On the surface it sounds perfectly logical. And it’s almost correct. But there’s more to it than what’s at face value.
- God is perfect. That part is right on the money.
- Also, God did create a perfect world. Again, good.
And in that perfect would, God created perfect people. Here, we have to say both, “yes” and “not exactly.” When God created Adam and Eve, they were “functionally perfect” in that they were newly created and had not sinned. But that did not mean they were completely perfect in terms of their human nature.
Don’t miss this.
Adam and Eve were created and were without sin. But because they were created, and finite, they were fundamentally different than God. And as created beings, though they were made “in God’s image,” they were not capable of receiving a completely incorruptible human nature. So while they were created as innocent and without sin, they were given free will and this (coupled with the fact that they were human and not God Himself) made them vulnerable.
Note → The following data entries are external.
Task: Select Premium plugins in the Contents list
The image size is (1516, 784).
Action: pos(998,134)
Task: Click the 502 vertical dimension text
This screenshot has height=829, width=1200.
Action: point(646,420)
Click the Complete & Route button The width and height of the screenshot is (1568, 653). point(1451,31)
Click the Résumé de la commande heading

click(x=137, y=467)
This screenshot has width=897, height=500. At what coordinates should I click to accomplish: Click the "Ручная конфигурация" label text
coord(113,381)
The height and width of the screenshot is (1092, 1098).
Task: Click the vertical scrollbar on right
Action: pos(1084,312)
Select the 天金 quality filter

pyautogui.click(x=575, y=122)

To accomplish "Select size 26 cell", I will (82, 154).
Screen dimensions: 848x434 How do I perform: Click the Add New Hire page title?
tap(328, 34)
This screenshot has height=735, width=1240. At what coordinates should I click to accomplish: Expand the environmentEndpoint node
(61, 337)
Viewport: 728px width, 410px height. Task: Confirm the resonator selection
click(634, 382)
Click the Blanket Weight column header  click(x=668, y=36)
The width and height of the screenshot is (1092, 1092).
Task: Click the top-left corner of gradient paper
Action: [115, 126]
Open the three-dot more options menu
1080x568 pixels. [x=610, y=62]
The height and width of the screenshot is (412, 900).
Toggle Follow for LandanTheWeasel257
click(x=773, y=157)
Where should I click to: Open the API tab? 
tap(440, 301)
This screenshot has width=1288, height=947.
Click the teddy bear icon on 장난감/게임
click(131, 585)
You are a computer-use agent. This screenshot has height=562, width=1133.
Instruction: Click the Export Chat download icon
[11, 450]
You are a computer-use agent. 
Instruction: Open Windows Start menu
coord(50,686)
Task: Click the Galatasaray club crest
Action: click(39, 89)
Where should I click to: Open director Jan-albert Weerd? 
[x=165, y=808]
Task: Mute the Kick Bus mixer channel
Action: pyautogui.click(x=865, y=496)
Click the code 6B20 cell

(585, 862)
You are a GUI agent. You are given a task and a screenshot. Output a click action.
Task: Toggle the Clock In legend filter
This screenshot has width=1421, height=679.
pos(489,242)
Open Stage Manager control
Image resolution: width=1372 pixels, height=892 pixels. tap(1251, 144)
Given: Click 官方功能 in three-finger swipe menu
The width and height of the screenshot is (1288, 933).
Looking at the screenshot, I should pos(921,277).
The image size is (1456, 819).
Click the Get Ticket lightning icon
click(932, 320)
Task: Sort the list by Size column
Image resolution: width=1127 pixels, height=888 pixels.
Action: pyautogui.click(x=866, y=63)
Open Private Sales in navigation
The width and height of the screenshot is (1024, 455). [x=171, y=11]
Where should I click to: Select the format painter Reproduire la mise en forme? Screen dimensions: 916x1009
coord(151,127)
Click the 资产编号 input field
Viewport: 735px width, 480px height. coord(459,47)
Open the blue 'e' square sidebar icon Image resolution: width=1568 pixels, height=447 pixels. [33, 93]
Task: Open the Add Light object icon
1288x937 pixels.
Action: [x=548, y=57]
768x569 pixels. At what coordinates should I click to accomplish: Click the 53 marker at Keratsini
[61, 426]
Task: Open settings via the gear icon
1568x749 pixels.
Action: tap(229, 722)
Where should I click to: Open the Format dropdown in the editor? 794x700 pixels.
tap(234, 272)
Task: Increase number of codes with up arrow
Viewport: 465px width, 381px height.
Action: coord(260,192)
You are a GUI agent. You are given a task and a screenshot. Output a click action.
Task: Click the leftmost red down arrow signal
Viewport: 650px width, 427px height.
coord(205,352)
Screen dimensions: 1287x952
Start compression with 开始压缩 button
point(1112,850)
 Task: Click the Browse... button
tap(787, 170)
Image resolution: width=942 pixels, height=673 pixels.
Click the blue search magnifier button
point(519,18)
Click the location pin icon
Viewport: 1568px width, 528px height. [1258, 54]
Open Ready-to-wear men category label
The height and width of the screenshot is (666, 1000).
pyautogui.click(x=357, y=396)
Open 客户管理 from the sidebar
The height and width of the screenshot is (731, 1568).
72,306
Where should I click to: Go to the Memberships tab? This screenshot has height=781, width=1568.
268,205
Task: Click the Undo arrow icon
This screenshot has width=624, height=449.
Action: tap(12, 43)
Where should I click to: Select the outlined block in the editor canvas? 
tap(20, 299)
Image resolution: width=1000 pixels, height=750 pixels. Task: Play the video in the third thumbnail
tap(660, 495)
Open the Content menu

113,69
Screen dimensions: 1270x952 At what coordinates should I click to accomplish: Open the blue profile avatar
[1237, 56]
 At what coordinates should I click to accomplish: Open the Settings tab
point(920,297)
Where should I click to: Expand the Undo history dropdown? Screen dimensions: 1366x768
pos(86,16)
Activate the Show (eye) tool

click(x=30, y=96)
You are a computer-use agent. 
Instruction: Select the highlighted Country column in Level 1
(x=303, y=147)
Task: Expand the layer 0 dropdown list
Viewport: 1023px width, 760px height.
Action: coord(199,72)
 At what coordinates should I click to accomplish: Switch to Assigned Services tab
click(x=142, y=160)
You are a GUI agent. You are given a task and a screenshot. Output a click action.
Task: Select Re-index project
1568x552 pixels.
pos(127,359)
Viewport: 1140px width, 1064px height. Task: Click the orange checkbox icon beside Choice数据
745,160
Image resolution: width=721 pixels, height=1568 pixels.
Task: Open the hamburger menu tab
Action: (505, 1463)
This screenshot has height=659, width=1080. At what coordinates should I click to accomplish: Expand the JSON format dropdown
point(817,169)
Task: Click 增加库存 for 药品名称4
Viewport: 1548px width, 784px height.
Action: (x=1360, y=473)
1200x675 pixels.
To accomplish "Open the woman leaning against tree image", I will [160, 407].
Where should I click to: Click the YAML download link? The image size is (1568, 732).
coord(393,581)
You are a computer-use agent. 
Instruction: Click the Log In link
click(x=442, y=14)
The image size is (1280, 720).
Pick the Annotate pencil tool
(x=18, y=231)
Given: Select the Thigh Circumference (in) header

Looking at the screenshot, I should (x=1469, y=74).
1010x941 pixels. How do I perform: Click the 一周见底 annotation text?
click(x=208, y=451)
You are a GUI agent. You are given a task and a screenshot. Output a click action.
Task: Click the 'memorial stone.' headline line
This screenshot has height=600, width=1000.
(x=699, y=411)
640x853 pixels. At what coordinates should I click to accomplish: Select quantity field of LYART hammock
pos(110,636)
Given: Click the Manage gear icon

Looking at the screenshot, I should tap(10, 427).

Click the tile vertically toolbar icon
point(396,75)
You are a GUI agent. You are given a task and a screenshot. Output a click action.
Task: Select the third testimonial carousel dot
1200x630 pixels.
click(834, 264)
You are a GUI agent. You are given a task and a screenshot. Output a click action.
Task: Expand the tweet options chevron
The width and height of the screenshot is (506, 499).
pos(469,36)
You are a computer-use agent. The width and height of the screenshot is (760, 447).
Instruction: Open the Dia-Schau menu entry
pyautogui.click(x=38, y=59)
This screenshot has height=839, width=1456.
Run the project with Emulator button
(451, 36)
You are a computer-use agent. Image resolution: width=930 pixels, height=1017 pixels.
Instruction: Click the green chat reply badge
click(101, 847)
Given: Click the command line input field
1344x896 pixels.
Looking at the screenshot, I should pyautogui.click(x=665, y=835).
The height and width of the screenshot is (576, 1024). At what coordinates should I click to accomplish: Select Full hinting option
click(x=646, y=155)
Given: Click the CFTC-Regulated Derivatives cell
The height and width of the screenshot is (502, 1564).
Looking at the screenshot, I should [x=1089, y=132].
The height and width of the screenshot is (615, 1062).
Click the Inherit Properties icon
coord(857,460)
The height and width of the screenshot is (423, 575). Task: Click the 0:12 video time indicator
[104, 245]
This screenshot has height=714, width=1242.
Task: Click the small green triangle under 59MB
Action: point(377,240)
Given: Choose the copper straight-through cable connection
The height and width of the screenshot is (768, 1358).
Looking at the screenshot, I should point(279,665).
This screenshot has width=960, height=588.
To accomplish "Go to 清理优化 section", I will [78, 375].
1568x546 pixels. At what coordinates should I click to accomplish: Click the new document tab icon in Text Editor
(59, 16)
Then, ultimately, Lucifer was expelled from Heaven due to his rebellion against God– he exploited this human vulnerability (free will or agency) and the corruptible (but then-innocent) nature of people was tempted and humanity fell.
This fallenness has been passed on, since that time, to all of us. It is the root cause of our estrangement from God, our personal issues, our bad behavior, and our moral weakness, in addition to a host of other things.
And if we take that issue, Original Sin, and add it to on-going human agency, our free will takes us places. And that… is why we behave the way we do.